- WRITTEN PROBLEM
Turn the data from the line containing "Given: Start a" through the end into a two-column CSV with the headers input and output, one row per input. Put each value in a single quoted field, and replace any line breaks with spaces.

(Collected data)

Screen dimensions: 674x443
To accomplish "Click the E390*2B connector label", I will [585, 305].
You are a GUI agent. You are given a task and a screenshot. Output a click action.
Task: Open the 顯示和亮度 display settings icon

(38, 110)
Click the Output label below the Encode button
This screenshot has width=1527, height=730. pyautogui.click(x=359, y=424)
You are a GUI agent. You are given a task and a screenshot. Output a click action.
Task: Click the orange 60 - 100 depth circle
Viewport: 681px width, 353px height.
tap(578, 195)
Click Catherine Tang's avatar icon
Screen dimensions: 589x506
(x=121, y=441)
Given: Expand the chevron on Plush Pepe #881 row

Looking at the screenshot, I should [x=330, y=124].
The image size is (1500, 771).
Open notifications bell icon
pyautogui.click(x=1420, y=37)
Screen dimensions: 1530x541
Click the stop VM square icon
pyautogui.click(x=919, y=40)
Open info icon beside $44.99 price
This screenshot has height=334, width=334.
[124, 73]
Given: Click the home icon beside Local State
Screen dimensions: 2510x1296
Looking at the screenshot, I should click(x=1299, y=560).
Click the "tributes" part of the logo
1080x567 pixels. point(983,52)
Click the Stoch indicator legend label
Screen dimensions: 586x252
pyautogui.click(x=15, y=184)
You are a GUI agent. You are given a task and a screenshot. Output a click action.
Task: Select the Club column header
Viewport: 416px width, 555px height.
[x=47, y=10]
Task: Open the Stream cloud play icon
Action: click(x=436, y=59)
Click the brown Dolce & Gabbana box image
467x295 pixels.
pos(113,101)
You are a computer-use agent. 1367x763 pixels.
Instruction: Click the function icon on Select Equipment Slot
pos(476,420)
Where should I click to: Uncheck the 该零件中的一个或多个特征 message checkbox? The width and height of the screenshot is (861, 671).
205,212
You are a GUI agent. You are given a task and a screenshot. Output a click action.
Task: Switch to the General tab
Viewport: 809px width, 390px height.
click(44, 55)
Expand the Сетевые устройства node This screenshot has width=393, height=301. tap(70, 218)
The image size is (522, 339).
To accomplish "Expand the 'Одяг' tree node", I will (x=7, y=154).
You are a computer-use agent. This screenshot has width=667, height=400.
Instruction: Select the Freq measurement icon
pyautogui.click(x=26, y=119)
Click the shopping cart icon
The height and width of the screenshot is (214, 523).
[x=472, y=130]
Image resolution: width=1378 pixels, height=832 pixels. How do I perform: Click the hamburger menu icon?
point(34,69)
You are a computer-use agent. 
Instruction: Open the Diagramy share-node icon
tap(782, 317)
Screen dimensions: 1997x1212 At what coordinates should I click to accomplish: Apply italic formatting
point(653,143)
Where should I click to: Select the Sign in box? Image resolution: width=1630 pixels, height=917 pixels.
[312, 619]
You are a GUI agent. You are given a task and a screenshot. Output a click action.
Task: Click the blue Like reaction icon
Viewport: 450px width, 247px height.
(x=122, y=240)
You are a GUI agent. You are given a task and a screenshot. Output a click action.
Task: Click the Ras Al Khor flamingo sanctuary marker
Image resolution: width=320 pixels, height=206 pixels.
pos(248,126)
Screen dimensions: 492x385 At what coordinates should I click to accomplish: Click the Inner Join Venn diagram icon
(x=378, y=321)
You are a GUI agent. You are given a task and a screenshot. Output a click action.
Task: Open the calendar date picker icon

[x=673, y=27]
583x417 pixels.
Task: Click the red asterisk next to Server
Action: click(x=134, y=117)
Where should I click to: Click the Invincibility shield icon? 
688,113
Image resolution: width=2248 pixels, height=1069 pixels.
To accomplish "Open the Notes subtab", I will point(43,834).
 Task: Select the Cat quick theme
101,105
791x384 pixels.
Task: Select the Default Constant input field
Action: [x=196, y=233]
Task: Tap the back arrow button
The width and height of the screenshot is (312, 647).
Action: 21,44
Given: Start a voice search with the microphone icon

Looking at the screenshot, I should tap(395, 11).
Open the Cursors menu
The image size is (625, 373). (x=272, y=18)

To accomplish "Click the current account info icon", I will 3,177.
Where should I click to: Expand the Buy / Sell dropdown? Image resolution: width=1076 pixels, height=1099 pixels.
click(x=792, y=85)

- FINAL RESULT
input,output
"Given: Start a voice search with the microphone icon","Looking at the screenshot, I should tap(395, 11)."
"Open the Cursors menu","The image size is (625, 373). (x=272, y=18)"
"To accomplish ""Click the current account info icon"",","I will 3,177."
"Where should I click to: Expand the Buy / Sell dropdown? Image resolution: width=1076 pixels, height=1099 pixels.","click(x=792, y=85)"